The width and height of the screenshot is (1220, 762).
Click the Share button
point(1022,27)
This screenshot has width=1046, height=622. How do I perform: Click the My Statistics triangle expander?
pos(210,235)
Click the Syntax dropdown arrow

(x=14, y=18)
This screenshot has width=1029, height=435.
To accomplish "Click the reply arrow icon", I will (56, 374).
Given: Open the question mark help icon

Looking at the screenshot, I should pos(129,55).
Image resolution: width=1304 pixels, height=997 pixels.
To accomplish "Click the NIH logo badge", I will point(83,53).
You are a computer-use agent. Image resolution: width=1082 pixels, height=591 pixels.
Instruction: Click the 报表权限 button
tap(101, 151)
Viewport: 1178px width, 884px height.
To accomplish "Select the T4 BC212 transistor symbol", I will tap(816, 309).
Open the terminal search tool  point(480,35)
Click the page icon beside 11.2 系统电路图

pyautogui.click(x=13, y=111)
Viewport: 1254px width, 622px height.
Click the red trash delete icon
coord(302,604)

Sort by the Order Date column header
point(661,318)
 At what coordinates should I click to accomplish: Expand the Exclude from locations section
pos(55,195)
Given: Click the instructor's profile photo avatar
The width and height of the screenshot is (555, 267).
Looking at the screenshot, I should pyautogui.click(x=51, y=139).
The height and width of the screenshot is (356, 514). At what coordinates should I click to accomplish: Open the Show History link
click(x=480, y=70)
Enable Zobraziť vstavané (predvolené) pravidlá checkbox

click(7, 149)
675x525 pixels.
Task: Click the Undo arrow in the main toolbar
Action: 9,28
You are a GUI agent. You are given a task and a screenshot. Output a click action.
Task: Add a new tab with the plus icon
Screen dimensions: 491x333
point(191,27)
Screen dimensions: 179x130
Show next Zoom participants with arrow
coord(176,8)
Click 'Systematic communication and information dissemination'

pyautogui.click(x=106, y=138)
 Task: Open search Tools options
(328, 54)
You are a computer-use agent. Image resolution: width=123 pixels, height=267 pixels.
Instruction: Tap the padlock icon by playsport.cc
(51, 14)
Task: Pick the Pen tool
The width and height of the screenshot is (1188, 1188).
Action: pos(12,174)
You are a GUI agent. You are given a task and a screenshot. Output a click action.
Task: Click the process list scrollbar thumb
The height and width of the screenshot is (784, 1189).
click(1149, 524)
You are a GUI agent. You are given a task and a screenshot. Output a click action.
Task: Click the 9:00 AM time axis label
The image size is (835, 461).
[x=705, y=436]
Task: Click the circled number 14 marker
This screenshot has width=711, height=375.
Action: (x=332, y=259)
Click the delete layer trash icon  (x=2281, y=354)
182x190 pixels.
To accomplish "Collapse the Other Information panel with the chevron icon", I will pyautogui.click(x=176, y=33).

■ ■ ■

### What is required
Copy all the items above line for line, without changing anything.

### Answer to this problem
The width and height of the screenshot is (1220, 762).
Click the Share button
point(1022,27)
This screenshot has width=1046, height=622. How do I perform: Click the My Statistics triangle expander?
pos(210,235)
Click the Syntax dropdown arrow

(x=14, y=18)
This screenshot has width=1029, height=435.
To accomplish "Click the reply arrow icon", I will (56, 374).
Given: Open the question mark help icon

Looking at the screenshot, I should pos(129,55).
Image resolution: width=1304 pixels, height=997 pixels.
To accomplish "Click the NIH logo badge", I will point(83,53).
You are a computer-use agent. Image resolution: width=1082 pixels, height=591 pixels.
Instruction: Click the 报表权限 button
tap(101, 151)
Viewport: 1178px width, 884px height.
To accomplish "Select the T4 BC212 transistor symbol", I will tap(816, 309).
Open the terminal search tool  point(480,35)
Click the page icon beside 11.2 系统电路图

pyautogui.click(x=13, y=111)
Viewport: 1254px width, 622px height.
Click the red trash delete icon
coord(302,604)

Sort by the Order Date column header
point(661,318)
 At what coordinates should I click to accomplish: Expand the Exclude from locations section
pos(55,195)
Given: Click the instructor's profile photo avatar
The width and height of the screenshot is (555, 267).
Looking at the screenshot, I should pyautogui.click(x=51, y=139).
The height and width of the screenshot is (356, 514). At what coordinates should I click to accomplish: Open the Show History link
click(x=480, y=70)
Enable Zobraziť vstavané (predvolené) pravidlá checkbox

click(7, 149)
675x525 pixels.
Task: Click the Undo arrow in the main toolbar
Action: 9,28
You are a GUI agent. You are given a task and a screenshot. Output a click action.
Task: Add a new tab with the plus icon
Screen dimensions: 491x333
point(191,27)
Screen dimensions: 179x130
Show next Zoom participants with arrow
coord(176,8)
Click 'Systematic communication and information dissemination'

pyautogui.click(x=106, y=138)
 Task: Open search Tools options
(328, 54)
You are a computer-use agent. Image resolution: width=123 pixels, height=267 pixels.
Instruction: Tap the padlock icon by playsport.cc
(51, 14)
Task: Pick the Pen tool
The width and height of the screenshot is (1188, 1188).
Action: pos(12,174)
You are a GUI agent. You are given a task and a screenshot. Output a click action.
Task: Click the process list scrollbar thumb
The height and width of the screenshot is (784, 1189).
click(1149, 524)
You are a GUI agent. You are given a task and a screenshot. Output a click action.
Task: Click the 9:00 AM time axis label
The image size is (835, 461).
[x=705, y=436]
Task: Click the circled number 14 marker
This screenshot has width=711, height=375.
Action: (x=332, y=259)
Click the delete layer trash icon  (x=2281, y=354)
182x190 pixels.
To accomplish "Collapse the Other Information panel with the chevron icon", I will pyautogui.click(x=176, y=33).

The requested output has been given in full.